The cocktail’s popularity boomed in the 1850s and soon it was being served in all of the city’s finest bars (euphemistically referred to as ‘coffee houses’) becoming strongly associated with one bar in particular, the very popular Sazerac Coffee House located on Exchange Alley. While most give credit for the drink to Peychaud, other cocktail historians credit a Sazerac Coffee House bartender called Leon Lamothe who served the drink using Peychaud’s bitters along with sugar and Cognac.
When a gentleman by the name of Thomas Handy took over the Sazerac Coffee House, he started to acquire liquor brands (including Peychaud’s Bitters) and the Sazerac Company was born.

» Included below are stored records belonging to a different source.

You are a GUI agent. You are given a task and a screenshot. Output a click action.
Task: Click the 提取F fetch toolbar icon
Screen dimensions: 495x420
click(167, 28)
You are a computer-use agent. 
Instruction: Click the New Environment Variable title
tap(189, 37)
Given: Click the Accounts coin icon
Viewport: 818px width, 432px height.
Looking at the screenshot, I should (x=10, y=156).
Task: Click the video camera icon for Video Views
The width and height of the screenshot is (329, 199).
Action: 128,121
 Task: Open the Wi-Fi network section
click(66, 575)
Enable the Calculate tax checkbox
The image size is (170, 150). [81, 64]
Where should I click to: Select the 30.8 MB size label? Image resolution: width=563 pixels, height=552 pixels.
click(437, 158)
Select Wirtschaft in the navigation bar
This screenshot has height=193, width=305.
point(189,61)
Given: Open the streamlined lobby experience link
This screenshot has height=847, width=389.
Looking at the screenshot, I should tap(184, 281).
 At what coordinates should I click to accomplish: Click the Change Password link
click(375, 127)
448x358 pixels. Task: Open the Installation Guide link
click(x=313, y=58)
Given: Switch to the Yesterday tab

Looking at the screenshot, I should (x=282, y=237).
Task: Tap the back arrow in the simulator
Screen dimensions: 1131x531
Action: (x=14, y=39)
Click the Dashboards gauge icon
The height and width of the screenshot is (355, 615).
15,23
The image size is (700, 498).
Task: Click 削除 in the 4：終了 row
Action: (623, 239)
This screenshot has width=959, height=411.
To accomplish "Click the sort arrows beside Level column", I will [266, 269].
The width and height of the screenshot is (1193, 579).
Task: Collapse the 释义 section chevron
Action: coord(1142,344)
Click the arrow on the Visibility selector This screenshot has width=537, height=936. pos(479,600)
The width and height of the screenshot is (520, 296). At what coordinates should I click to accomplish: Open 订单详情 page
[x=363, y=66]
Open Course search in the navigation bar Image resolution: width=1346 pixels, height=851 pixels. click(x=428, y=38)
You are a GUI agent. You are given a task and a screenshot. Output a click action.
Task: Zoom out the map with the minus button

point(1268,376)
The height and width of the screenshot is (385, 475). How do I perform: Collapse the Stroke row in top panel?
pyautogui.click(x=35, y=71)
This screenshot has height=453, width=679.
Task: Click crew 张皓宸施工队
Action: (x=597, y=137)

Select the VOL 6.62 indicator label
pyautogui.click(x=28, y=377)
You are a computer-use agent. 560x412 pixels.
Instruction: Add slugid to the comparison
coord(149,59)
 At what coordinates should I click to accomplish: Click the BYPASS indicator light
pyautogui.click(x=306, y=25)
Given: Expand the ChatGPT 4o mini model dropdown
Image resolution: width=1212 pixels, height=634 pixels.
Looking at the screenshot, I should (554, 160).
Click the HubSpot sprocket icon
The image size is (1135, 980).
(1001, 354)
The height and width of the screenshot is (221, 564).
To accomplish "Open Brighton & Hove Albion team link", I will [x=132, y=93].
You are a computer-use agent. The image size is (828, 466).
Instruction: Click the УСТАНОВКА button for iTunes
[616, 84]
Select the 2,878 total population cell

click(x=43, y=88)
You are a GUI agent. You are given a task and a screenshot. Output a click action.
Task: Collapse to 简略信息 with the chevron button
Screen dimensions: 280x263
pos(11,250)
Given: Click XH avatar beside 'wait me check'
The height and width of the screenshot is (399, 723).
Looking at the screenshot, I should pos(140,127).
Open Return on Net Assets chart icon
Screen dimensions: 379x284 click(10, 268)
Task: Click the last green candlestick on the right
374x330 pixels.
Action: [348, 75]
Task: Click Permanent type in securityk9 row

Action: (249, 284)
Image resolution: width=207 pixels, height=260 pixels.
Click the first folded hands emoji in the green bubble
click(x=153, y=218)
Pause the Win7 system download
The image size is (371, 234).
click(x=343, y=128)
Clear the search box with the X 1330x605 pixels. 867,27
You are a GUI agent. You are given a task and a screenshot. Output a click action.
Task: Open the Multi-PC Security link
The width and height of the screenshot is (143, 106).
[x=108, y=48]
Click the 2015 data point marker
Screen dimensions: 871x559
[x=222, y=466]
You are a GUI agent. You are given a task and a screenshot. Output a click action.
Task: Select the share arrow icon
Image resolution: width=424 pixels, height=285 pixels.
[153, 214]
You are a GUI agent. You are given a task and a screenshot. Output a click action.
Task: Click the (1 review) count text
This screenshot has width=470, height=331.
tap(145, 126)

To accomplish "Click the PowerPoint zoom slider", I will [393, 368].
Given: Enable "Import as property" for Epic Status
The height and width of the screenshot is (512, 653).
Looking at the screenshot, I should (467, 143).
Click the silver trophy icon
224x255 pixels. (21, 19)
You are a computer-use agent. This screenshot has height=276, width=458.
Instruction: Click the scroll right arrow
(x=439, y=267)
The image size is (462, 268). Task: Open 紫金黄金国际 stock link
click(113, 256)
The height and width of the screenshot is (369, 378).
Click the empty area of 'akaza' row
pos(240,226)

In the 1890s his company began to bottle and market the Sazerac cocktail – now using the more readily available rye whiskey – as well as operating the Sazerac bar on Royal Street.
A key feature of the Sazerac is the absinthe wash which is used to coat the serving glass. The Sazerac House technique of stirring the drink in one small bar-glass and straining it into another has become enshrined in tradition and most bartenders worth their salt adhere to this method according to David Wondrich’s new cocktail tome Imbibe!.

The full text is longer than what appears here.